Bild: Als Familienministerin auch für Gleichstellung zuständig: Franziska Gif…
Berlin taz | Seit zehn Jahren wird sie in jedem [1][Gleichstellungsbericht]
gefordert, nun soll sie kommen: Die Bundesstiftung Gleichstellung. Sie soll
„bei der Entwicklung von Lösungsansätzen und deren Umsetzung“ im Bereich
Gleichstellung helfen, Forschungslücken identifizieren, Forschungsaufträge
vergeben sowie innovative Maßnahmen zur Verwirklichung von Gleichstellung
entwickeln, wie es im Gesetzentwurf der Koalitionsfraktionen heißt.
Doch vor der geplanten Abstimmung im Bundestag über die Einrichtung der
Stiftung am Donnerstag gibt es Kritik am Entwurf. Zwar begrüßen der
Deutsche Juristinnenbund, Wissenschaftlerinnen mehrerer Hochschulen und
Expert:innen die Pläne, das Institut mit Mitteln von 3,2 Millionen Euro
in diesem Jahr und rund 5,2 Millionen ab 2022 endlich auf den Weg zu
bringen.
Die konkrete Ausgestaltung allerdings stößt auf „erhebliche Bedenken“,
schreibt etwa der Juristinnenbund in einer Stellungnahme für eine Anhörung
im Frauenausschuss, der am Montag dieser Woche stattgefunden hat. Diese
betreffen vor allem die Möglichkeit der Stiftung, fachlich und politisch
unabhängig zu arbeiten, die geplante quotierte Besetzung von Männern in
Stiftungsgremien und die Finanzierung.
## Zivilgesellschaft fehlt
Die zentralen Aufgaben der Stiftung sollen vor allem durch den Stiftungsrat
bestimmt werden, der ausschließlich aus Mitgliedern des Bundestags und der
Familienministerin bestehen soll. Zivilgesellschaftliche Organisationen
sollen nur beratend im Beirat vertreten sein. Dergestalt aber, schreibt der
Juristinnenbund, sei die Stiftung „nicht geeignet, eine von politischen
Mehrheiten unabhängige und an fachlichen Kriterien orientierte Förderung
der Gleichstellung von Frauen und Männern“ zu sichern.

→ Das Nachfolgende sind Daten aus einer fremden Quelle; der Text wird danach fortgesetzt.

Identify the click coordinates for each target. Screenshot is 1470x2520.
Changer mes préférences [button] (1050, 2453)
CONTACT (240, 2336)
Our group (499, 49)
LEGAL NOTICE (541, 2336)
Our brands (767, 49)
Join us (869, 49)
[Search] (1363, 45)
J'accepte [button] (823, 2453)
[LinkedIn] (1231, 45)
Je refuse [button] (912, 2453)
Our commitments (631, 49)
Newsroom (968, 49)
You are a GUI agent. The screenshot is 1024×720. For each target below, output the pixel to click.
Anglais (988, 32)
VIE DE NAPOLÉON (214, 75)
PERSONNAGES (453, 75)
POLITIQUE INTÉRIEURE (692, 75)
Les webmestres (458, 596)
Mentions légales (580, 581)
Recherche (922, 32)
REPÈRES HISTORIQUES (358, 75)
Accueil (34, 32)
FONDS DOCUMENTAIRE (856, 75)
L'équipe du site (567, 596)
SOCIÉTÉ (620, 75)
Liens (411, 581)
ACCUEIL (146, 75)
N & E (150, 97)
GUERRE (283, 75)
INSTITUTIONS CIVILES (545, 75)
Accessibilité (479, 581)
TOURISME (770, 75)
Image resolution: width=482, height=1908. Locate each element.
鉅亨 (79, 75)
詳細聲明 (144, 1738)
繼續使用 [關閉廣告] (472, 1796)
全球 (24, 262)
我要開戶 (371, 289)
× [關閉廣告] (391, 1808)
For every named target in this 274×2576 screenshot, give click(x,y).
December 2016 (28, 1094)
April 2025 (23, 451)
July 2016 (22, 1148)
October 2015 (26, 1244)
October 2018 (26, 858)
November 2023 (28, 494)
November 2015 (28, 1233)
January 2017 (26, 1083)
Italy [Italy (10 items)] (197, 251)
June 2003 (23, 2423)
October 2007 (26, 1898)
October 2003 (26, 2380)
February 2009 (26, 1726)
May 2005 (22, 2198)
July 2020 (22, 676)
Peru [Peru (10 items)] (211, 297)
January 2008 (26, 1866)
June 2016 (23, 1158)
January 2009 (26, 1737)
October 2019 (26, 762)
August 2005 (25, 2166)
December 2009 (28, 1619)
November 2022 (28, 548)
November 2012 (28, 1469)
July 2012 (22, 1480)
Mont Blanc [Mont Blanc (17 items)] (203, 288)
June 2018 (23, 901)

Auch Barbara Stiegler, Mitglied im Expertinnennetzwerk „Gender
Mainstreaming Experts International“, befürchtet, dass die Arbeit der
Stiftung „sehr stark von den politischen Kräfteverhältnissen im deutschen
Bundestag geprägt sein wird.“ Der „starke Arm der Politik“ sei
unübersehbar.
Zudem verstoßen die Vorgaben zur paritätischen Besetzung der
Stiftungsgremien laut Juristinnenbund gegen Artikel 3 des Grundgesetzes –
sie führten zu einer „ungerechtfertigten Männerquote“. Gezielte Förderung
sei dann erlaubt, wenn es um den Ausgleich struktureller Nachteile gehe.
## Jenseits von Mann und Frau
Dass sich im Themenbereich Gleichstellung vor allem Frauen qualifiziert
hätten, mit denen die Gremien dann also auch besetzt würden, habe jedoch
nichts mit der strukturellen Benachteiligung von Männern zu tun. Zudem
müssten bei der Besetzung Menschen berücksichtigt werden, die sich nicht
als Frau oder Mann verstünden.
Auch was die geplante Finanzierung angeht, gibt es Kritik. Mindestens Teile
der Mittel für die Bundesstiftung sollen offenbar über den Haushalt des
Bundesministeriums für Familie, Senioren, Frauen und Jugend abgewickelt
werden. „Keinesfalls“ aber, so Barbara Stiegler, dürften die „relativ
wenigen Mittel für Gleichstellung“ des BMFSFJ umgewidmet werden. Der
Stiftung solle eine jährliche Mindestzuweisung über 7 Millionen Euro
zugesichert werden, zudem solle ermöglicht werden, dass nicht ausgeschöpfte
Mittel ins Stiftungsvermögen fließen können.
Die frauenpolitische Sprecherin der Grünenfraktion im Bundestag, Ulle
Schauws, forderte, die Stiftung müsse sowohl politisch wie institutionell
unabhängig arbeiten können und brauche einen intersektionalen Ansatz.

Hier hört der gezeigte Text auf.